Parents got a new lawnmower from costco, $100 off, dunno if sale still on though.


----------



## Riceburner (Mar 14, 2008)

You'd better get busy learning that mower....get to work earning yer keep.


----------



## Philip.Chan.92 (Apr 25, 2010)

lol apparently the mower was $200+ off, my bad. I do a lot of stuff around the house, pool, plants etc and treat my parents to lunch and dinner from time to time. Only a high school student so you can't expect too much from me besides manual labour ahahah.


----------



## Darkblade48 (Jan 28, 2008)

Philip.Chan.92 said:


> lol apparently the mower was $200+ off, my bad. I do a lot of stuff around the house, pool, plants etc and treat my parents to lunch and dinner from time to time. Only a high school student so you can't expect too much from me besides manual labour ahahah.
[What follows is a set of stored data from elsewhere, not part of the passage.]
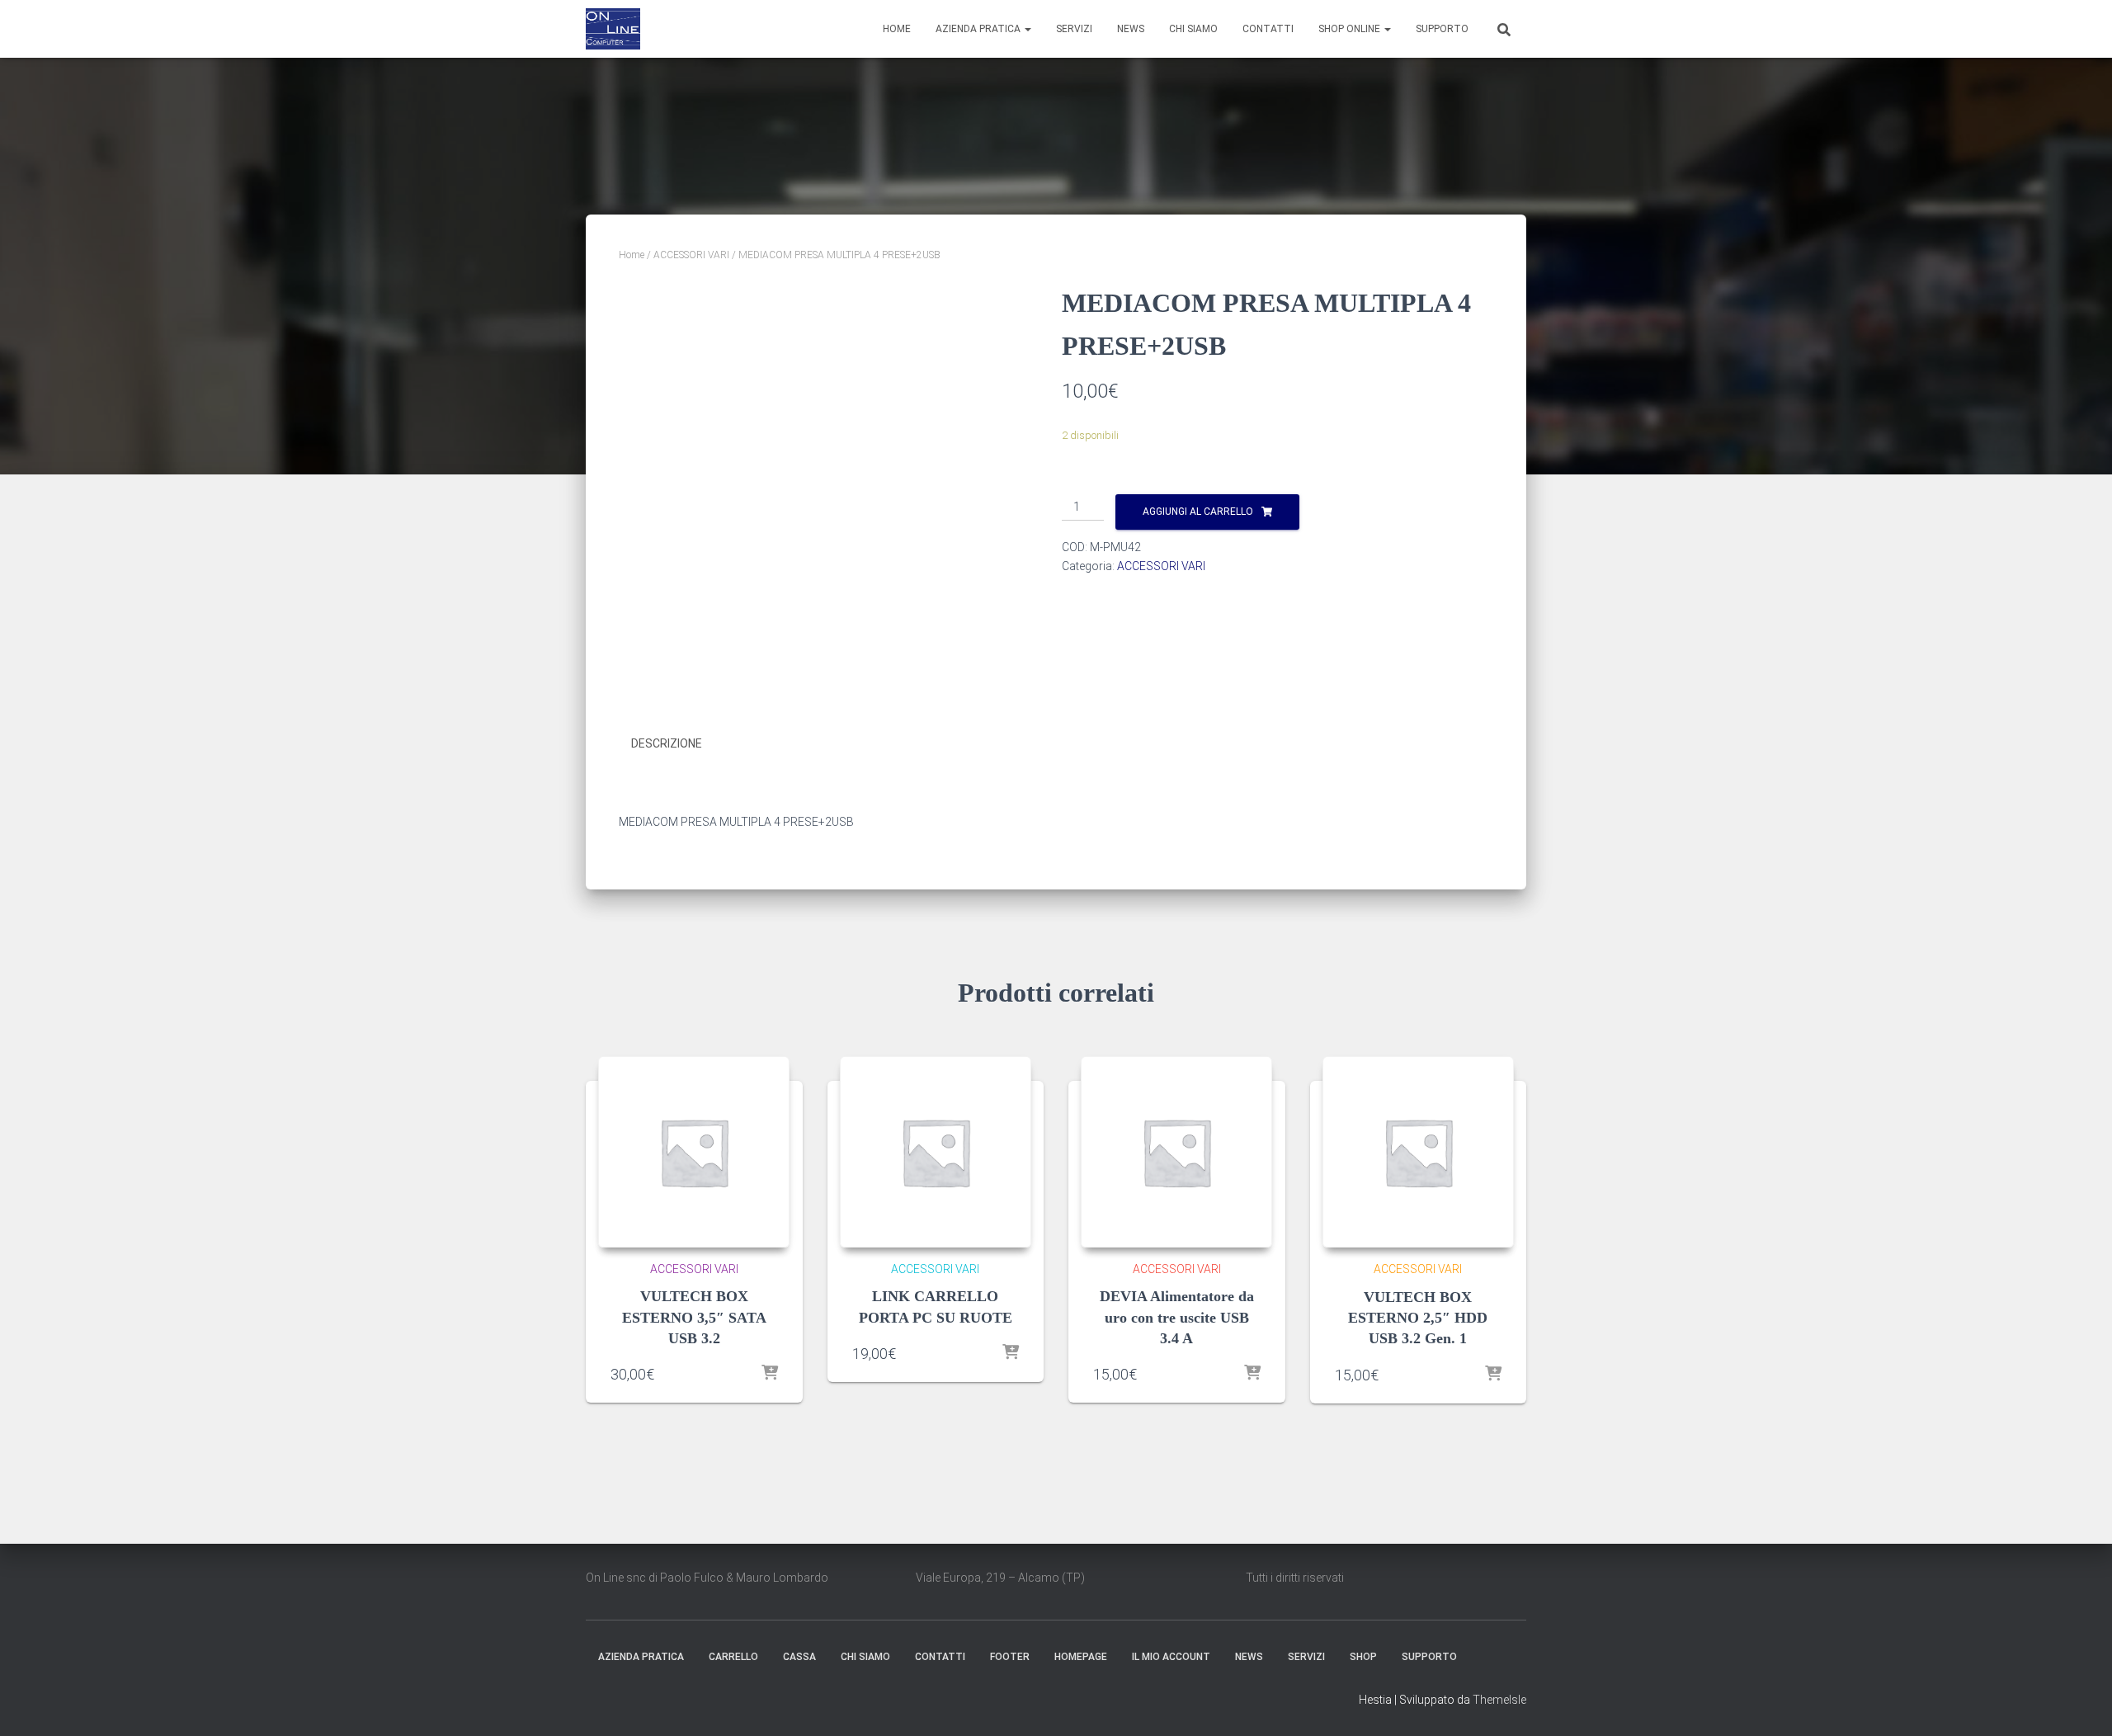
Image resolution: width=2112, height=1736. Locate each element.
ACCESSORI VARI (691, 255)
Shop (1363, 1657)
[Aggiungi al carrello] (769, 1374)
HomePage (1080, 1657)
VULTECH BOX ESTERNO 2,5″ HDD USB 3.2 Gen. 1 (1417, 1318)
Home (897, 29)
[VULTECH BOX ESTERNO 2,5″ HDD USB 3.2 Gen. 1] (1418, 1152)
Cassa (799, 1657)
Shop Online (1350, 29)
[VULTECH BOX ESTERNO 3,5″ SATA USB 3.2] (694, 1152)
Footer (1010, 1657)
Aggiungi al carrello (1198, 511)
Better than a post-graduate student who can barely afford to pay his monthly rent/cell phone/internet bills.


----------



## Philip.Chan.92 (Apr 25, 2010)

lol, that's the post graduate life outside of home. Atleast you can afford it, most people overestimate themselves and find themselves in a ditch of debt lolol


----------



## Joeee (Apr 3, 2010)

Philip.Chan.92 said:


> lol apparently the mower was $200+ off, my bad. I do a lot of stuff around the house, pool, plants etc and treat my parents to lunch and dinner from time to time. Only a high school student so you can't expect too much from me besides manual labour ahahah.


Turn the pool into a pond ;]



Philip.Chan.92 said:


> lol, that's the post graduate life outside of home. Atleast you can afford it, most people overestimate themselves and find themselves in a ditch of debt lolol


Pessimism is the best way to go.


----------



## Darkblade48 (Jan 28, 2008)

Philip.Chan.92 said:


> lol, that's the post graduate life outside of home. Atleast you can afford it, most people overestimate themselves and find themselves in a ditch of debt lolol





Joeee said:


> Pessimism is the best way to go.


At least he realizes it now!


----------



## Holidays (Apr 18, 2010)

Sears also has one which was 50%off, 450 then 225, lower torque and it was push not rear propellant. marketing ploy in my opinion, for 450 you should get alot more than that, hence the price of 225 for what its worth. I tried to look at the engine brand, like briggs and straton is good and the feature like torque and self propellant. if you have to sometime cut the grass when its damp or on the slope, you'll thank mower that has high torque and rear propellant.


----------